Se não houver outra saída, Luciana Ikedo, assessora de investimentos, orienta buscar modalidades de crédito mais baratas. Se você perdeu o emprego, mas outro membro da família não, conversem para entender quem pode tomar o empréstimo mais vantajoso, como o consignado ou aqueles que solicitam garantias reais, como antecipação de décimo terceiro, restituição de imposto de renda ou bens como imóvel e carro.

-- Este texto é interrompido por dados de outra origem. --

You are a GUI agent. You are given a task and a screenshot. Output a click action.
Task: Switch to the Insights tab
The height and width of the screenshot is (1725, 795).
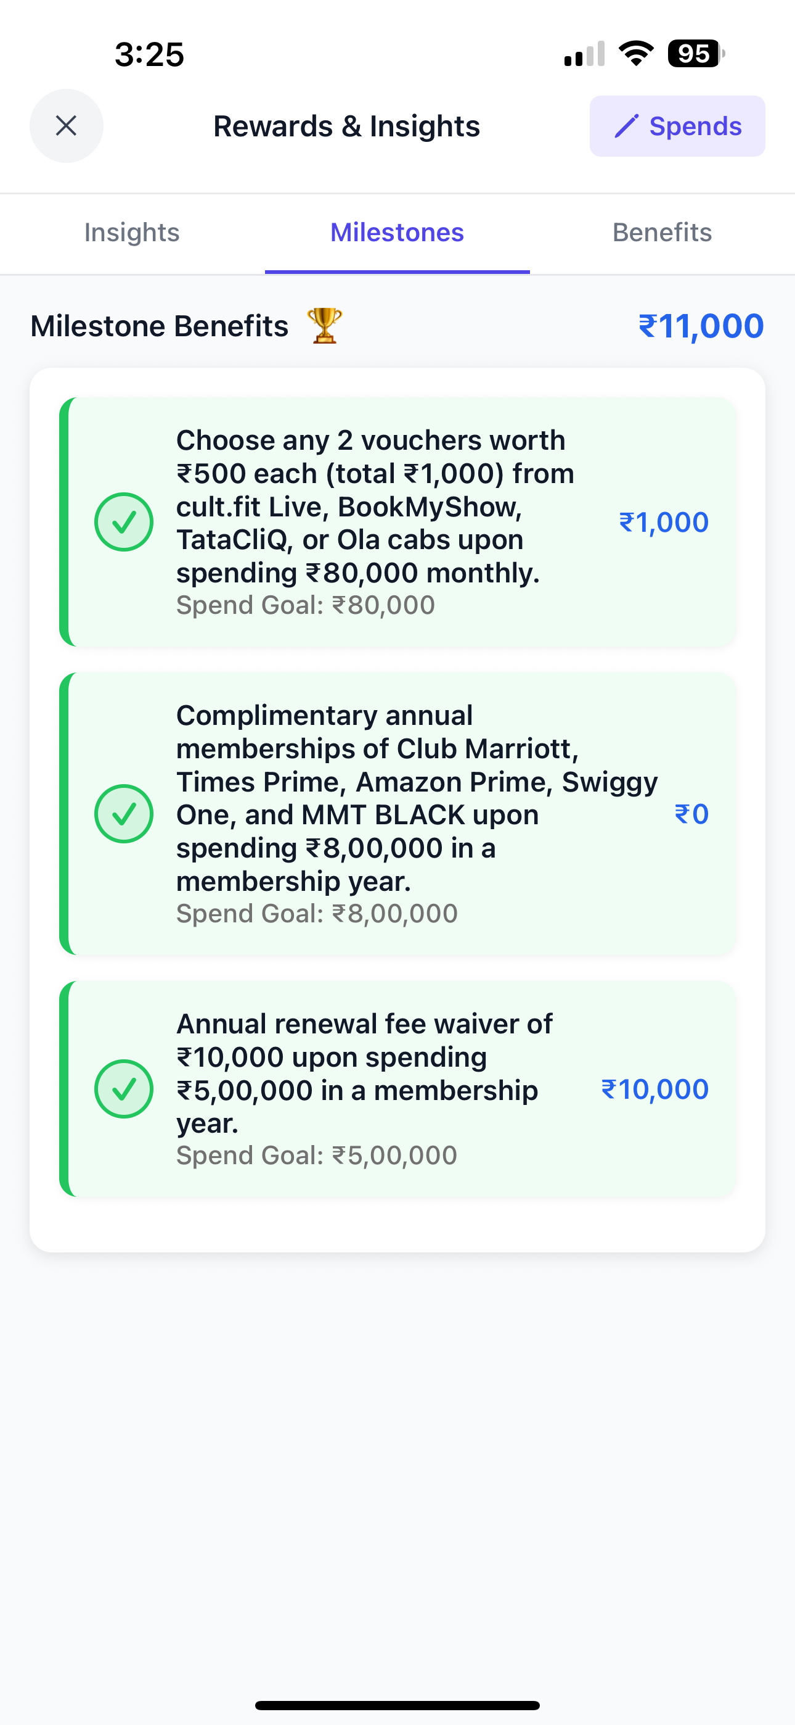132,232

Se você possui alguma gordura financeira para queimar, não saia pagando todas as dívidas com esse dinheiro. “Existe a tendência de querer usar a reserva para liquidar todos os compromissos de uma vez. Mas essa não é uma boa escolha. Estamos dirigindo em uma estrada com neblina. Não está claro se daqui a dois ou três meses será preciso usar esse recurso”, alerta Luciana. A orientação é manter o valor que será usado no mês na conta-corrente e dividir a quantia restante entre aplicações com liquidez, como Tesouro Selic, título da dívida do governo indexado à taxa básica de juros, e Fundo DI, que tem a maior parte dos ativos atrelada aos títulos federais. “Mantenha o investimento e faça o resgate à medida que for necessário. E anote o valor que deve a si mesmo para repor a reserva de emergência quando possível.”
Mente blindada
Nesse processo, é preciso cuidar do psicológico. A neuropsicóloga Adriana Foz, autora do livro Frustração: Como Treinar Suas Competências Emocionais para Enfrentar os Desafios da Vida Pessoal e Profissional (Benvirá, 37 reais), explica que oscilações emocionais prejudicam — e muito — a tomada de decisão. Para enfrentar dificuldades e acalmar a mente diante da inviabilidade de pagar as contas e fazer novas compras, procure se reorganizar com aquilo que já tem. “Dar soluções diferentes para as mesmas situações é um exercício bacana para a mente e para a saúde mental. É uma forma de treinar o cérebro para deixá-lo mais fortalecido.” Outra dica para evitar que o desespero reine é forçar pensamentos positivos, relembrando as conquistas que teve e os desafios que superou. Pode parecer bobagem, mas esse tipo de atitude mental gera confiança, equilíbrio e a certeza de que, apesar de os tempos serem complexos, sobreviveremos a eles.